In the present invention, the lead electrode 4 does not form a through hole, and the signal electrode 5, the focusing electrode 6, the horizontal deflection electrode 7, and the vertical deflection electrode 8 are interposed between the electrodes. The through-holes are made to measure the gap, and the size of each through-hole is composed of a stepped structure, which is a structure that grows from the signal electrode 5 to the vertical deflection electrode 8.

In addition, the width of the narrow side of the through-hole of the stepped structure should be manufactured to be at least 300㎛, which is measured by the direct contact probe 14, the minimum diameter of the probe 14 is 300㎛ Because.

6 shows the value of the width of the narrow side of the through hole.

In general, the image display device is designed to have a vertical pitch between 4 and 7 mm between the electrode holes in the electrode, since the vertical pitch between the electrode holes is designed according to the scanning method of the screen, the size of the screen, and the like.

Therefore, in the present invention, in connection with the design of the vertical pitch between the minimum diameter of the probe 14 and the electrode hole in the electrode, it is intended to define the width of the narrow side of the through hole.

As shown in FIG. 6, the size of the electrode hole in the vertical direction among the five electrodes of the lead electrode 4, the signal electrode 5, the focusing electrode 6, the horizontal deflection electrode 7, and the vertical deflection electrode 8 is increased.

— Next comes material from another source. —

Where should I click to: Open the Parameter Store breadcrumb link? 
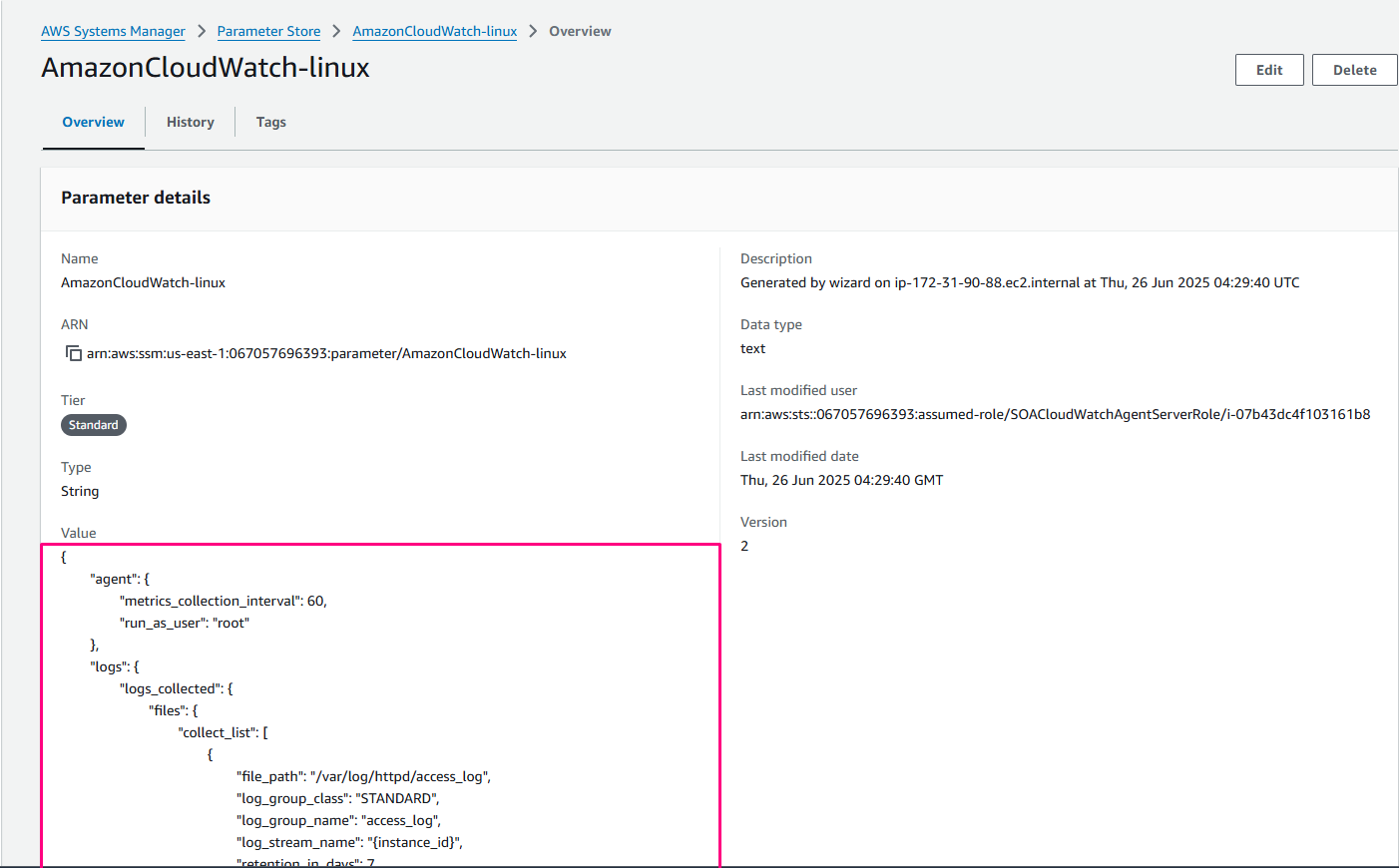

The largest electrode is the focusing electrode 6, and its value is approximately 1/5 of a, the vertical pitch between the electrode holes.

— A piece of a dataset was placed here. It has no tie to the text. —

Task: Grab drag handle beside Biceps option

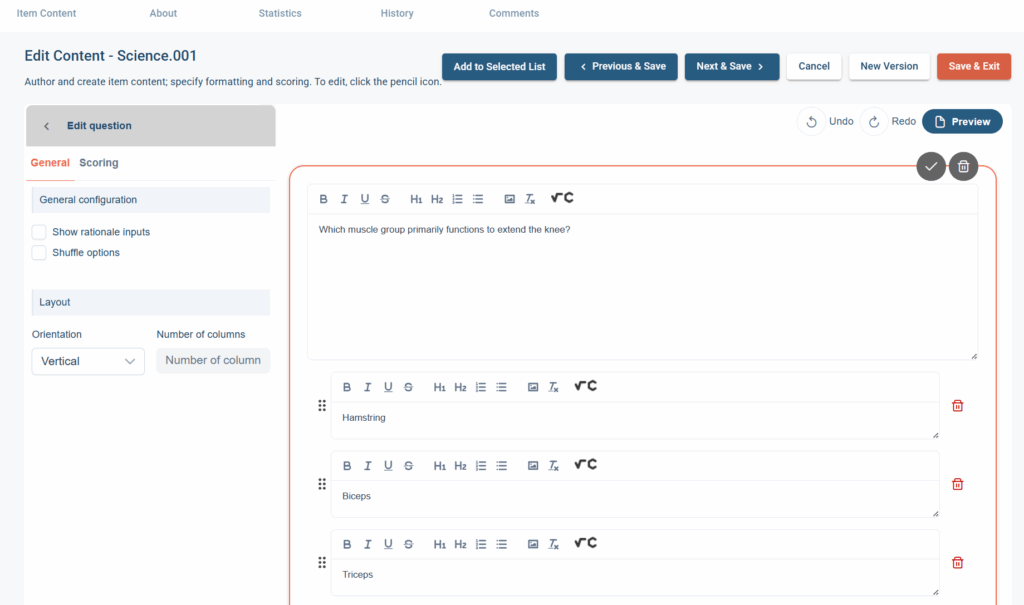Action: 322,484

Therefore, in consideration of the structural strength of the electrode, if the extra electrode flesh is set to about 1/5 x a, the width b of the narrow side of the through hole can be defined up to 3/5 x a.

Since the minimum diameter of the direct contact probe 14 is 300 µm, this value is about 1/5 of the vertical pitch a between the electrode holes.

Therefore, in the present invention, the width b of the narrow side of the through hole is defined as follows.

1/5 × a ≤ b ≤ 3/5 × a

In the present invention as described above, as shown in FIG. 4, the lead-out electrode 4 has no through hole, and the signal electrode 5, the focusing electrode 6, the horizontal deflection electrode 7, and the vertical deflection electrode 8 are sequentially arranged. If the stepped structure is enlarged, as shown in FIG. 5, the gap between the electrodes can be measured by using the probe 14 direct contact method or the laser 15 measurement.

The present invention has the following effects.

First, the present invention does not form through holes in the lead-out electrode constituting the electrode assembly, but instead forms through-holes having a stepped structure in order on the electrode faces of the signal electrode, focusing electrode, horizontal deflection electrode, and vertical deflection electrode. Since the plastic curing process of the insulating crystallized frit glass rod repeatedly performed four times can be reduced to one time, the total heat process of 20 hours or more is reduced to 8 hours or less.

Second, reducing overall production time improves productivity and reduces energy costs in thermal processes that consumed a lot of energy.

Claims (3)

Components such as a back electrode, a line cathode as an electron beam source, an electron beam extraction electrode, a signal electrode for controlling each electron beam, a focusing electrode for focusing the electron beam, and horizontal and vertical deflection electrodes for deflecting the electron beam are housed in a glass container. A flat panel color display device adapted to maintain a vacuum in a And a through-hole having a stepped structure in order to be formed in the electrode electrodes of the signal electrode, the focusing electrode, the horizontal deflection electrode, and the vertical deflection electrode in order without forming the through hole in the lead-out electrode. The method of claim 1, The pitch of each electrode hole is a, and when the narrow width of the through hole formed between the electrode holes is b, the following relational expression is satisfied. 1/5 × a ≤ b ≤ 3/5 × a The method of claim 1, And a width b of the narrow side of the through hole of the stepped structure to be at least 300 µm.